Why am I bringing this up? Well this is substantial. This is going to have a real impact on a lot of expats here in the Kingdom, especially those who are married to Thai Nationals. There are expats that don't have a great deal of funds on deposit here in the Kingdom. They may keep their funds overseas, abroad, or they may receive pensions back say in the UK or in other offshore jurisdictions that they don't actually get them here in Thailand and this income certification letter was quite a convenience for those folks because it was a little bit easier than having to transfer the funds actually in. But it appears Thailand has now basically reiterated a request for the Embassy to go ahead and verify the veracity of the income certification letters and the Embassy and the British Government appear to not really have the resources to go ahead and do that.

This stuff has always operated in a bit of a limbo. It is always operated in something of a gray area and that gray area emanates from the fact that common law jurisdictions take a decidedly different approach to the notion of notarization than civil law jurisdictions. In civil law jurisdictions, generally speaking notaries often times attest to the veracity of documentation or to the contents of a letter being notarized whereas a notarization in the common law tradition basically only deals with the authentication of the signature of the individual signing a given document. This is the case in the United States and it is similar with the UK. You go down and you get an income letter that says I make x amount per month, I make x amount per year or I have X amount on deposit somewhere and you sign it.
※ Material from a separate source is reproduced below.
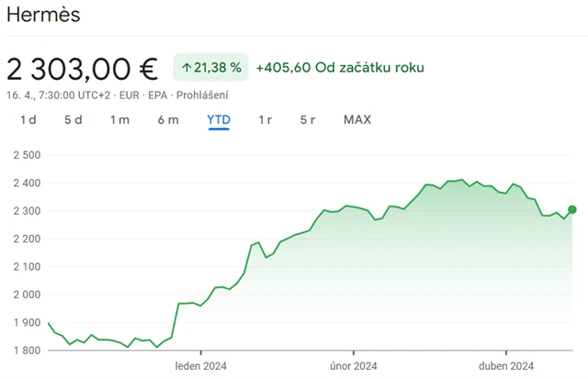Switch to the 1 d range tab
588x379 pixels.
pos(28,120)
When that is signed the embassy is simply authenticating the signature. They are not authenticating the veracity, the truthfulness of the statements made within the letter and Thailand apparently is taking the position that they want the embassy to go ahead and certify the veracity of those statements. Well obviously without substantial investigation they are not willing to do that and substantial investigation would require a rather substantial expense in terms of time and resources so I think this is being put to bed for that reason. Those who this would be an issue for, again the red letter date is December, 12 2018.
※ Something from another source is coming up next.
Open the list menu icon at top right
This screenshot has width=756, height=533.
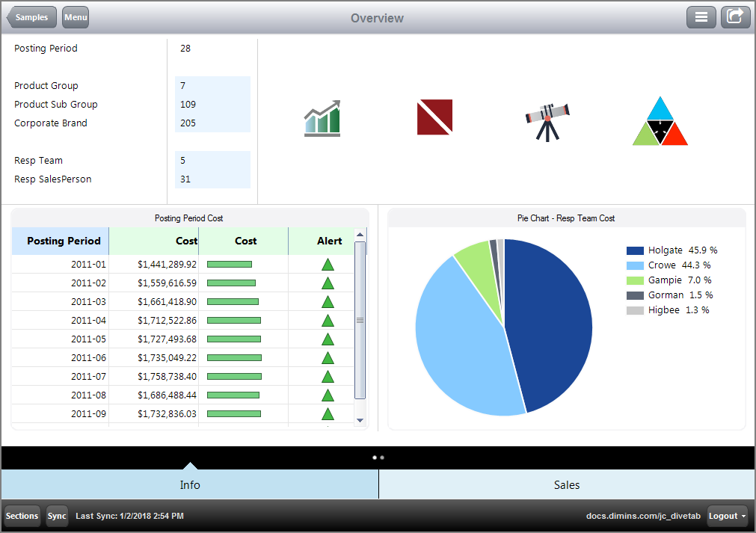(701, 16)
There has been a lot of consternation that has come about as a result of this policy change. I don't know, in fact I am fairly certain that I don't think they're going to reverse this decision. This decision again came about as a result of Thailand’s request that these letters be verified and as I said in the past this has always sort of operated in a sort of a legal limbo if you will, or a legal sort of grey area that just seems to be now sort of delineated to the point of specificity that the letter is effectively being phased out. So if something substantially changes on this topic in the future we will do a video on it but at least for now I think it is pretty safe to say that income certification letters are probably going to be a thing of the past come January 1, 2019.